- _EXERCISE INSTRUCTIONS_
A - In the transformer forum post, what core did the writer use?
B - Could you repeat the transformer forum post word for word, from "Could I get" up to and including "- really tiny."?

- _TEXT PASSAGE_
****

Could I get some help with understanding twospoons small pulse transformer photovoltaic circuit in "reply 16". Transformers scare me, I don't understand transformer details very well.


I'm a noob at circuit design, can get my head around bjt / op amp part selection but can't understand mathematically or intuitively how to select the right transformer and load resistor?
This is a great opportunity for self-learning, and those should never be passed by  ;D

1. Think about this as a current transformer and everything becomes much clearer. In fact its really important to think of this whole thing in terms of a signal current.
2. 1:1 will work just fine. Construction should be done using bifilar winding for best coupling. The core can be very small - but should ideally have an airgap to avoid saturation. The core I used was a 6mm potcore - really tiny.

****

[Data entries]

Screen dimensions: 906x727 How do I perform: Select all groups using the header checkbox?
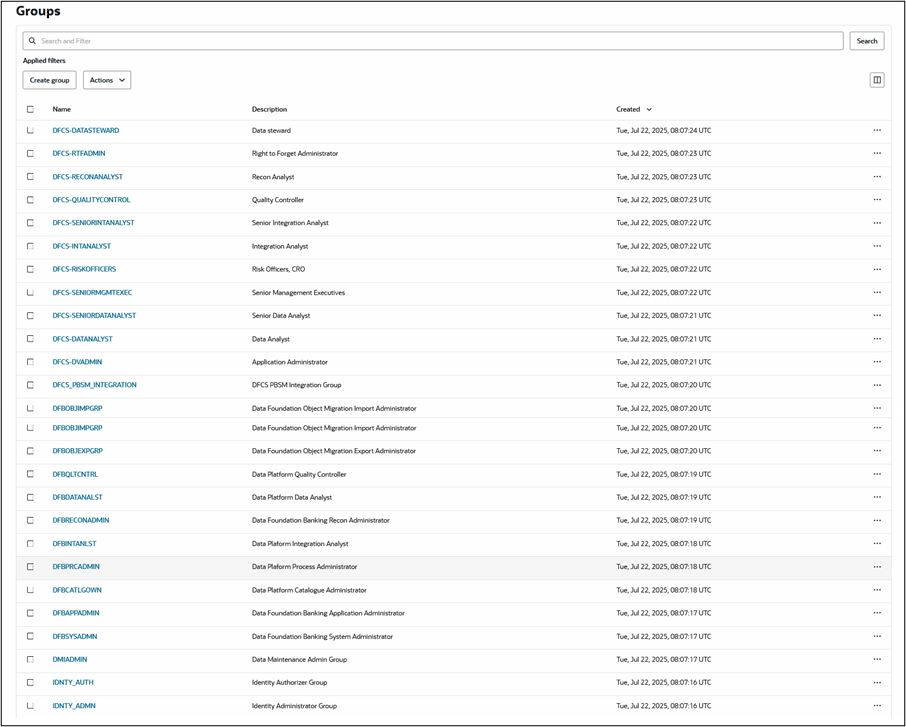[29, 108]
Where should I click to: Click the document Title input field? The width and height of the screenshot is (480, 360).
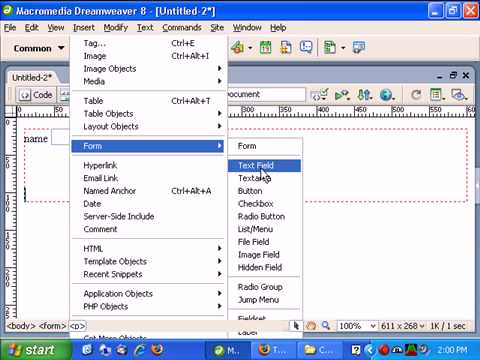coord(266,94)
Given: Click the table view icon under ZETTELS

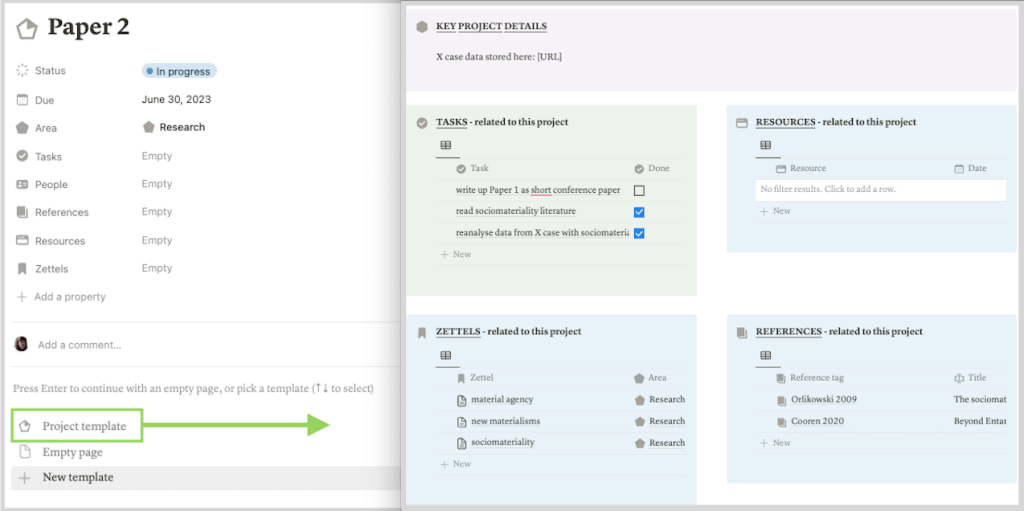Looking at the screenshot, I should [446, 356].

****

- _EXERCISE RESULTS_
A - A 6mm potcore.

B -
Could I get some help with understanding twospoons small pulse transformer photovoltaic circuit in "reply 16". Transformers scare me, I don't understand transformer details very well.


I'm a noob at circuit design, can get my head around bjt / op amp part selection but can't understand mathematically or intuitively how to select the right transformer and load resistor?
This is a great opportunity for self-learning, and those should never be passed by  ;D

1. Think about this as a current transformer and everything becomes much clearer. In fact its really important to think of this whole thing in terms of a signal current.
2. 1:1 will work just fine. Construction should be done using bifilar winding for best coupling. The core can be very small - but should ideally have an airgap to avoid saturation. The core I used was a 6mm potcore - really tiny.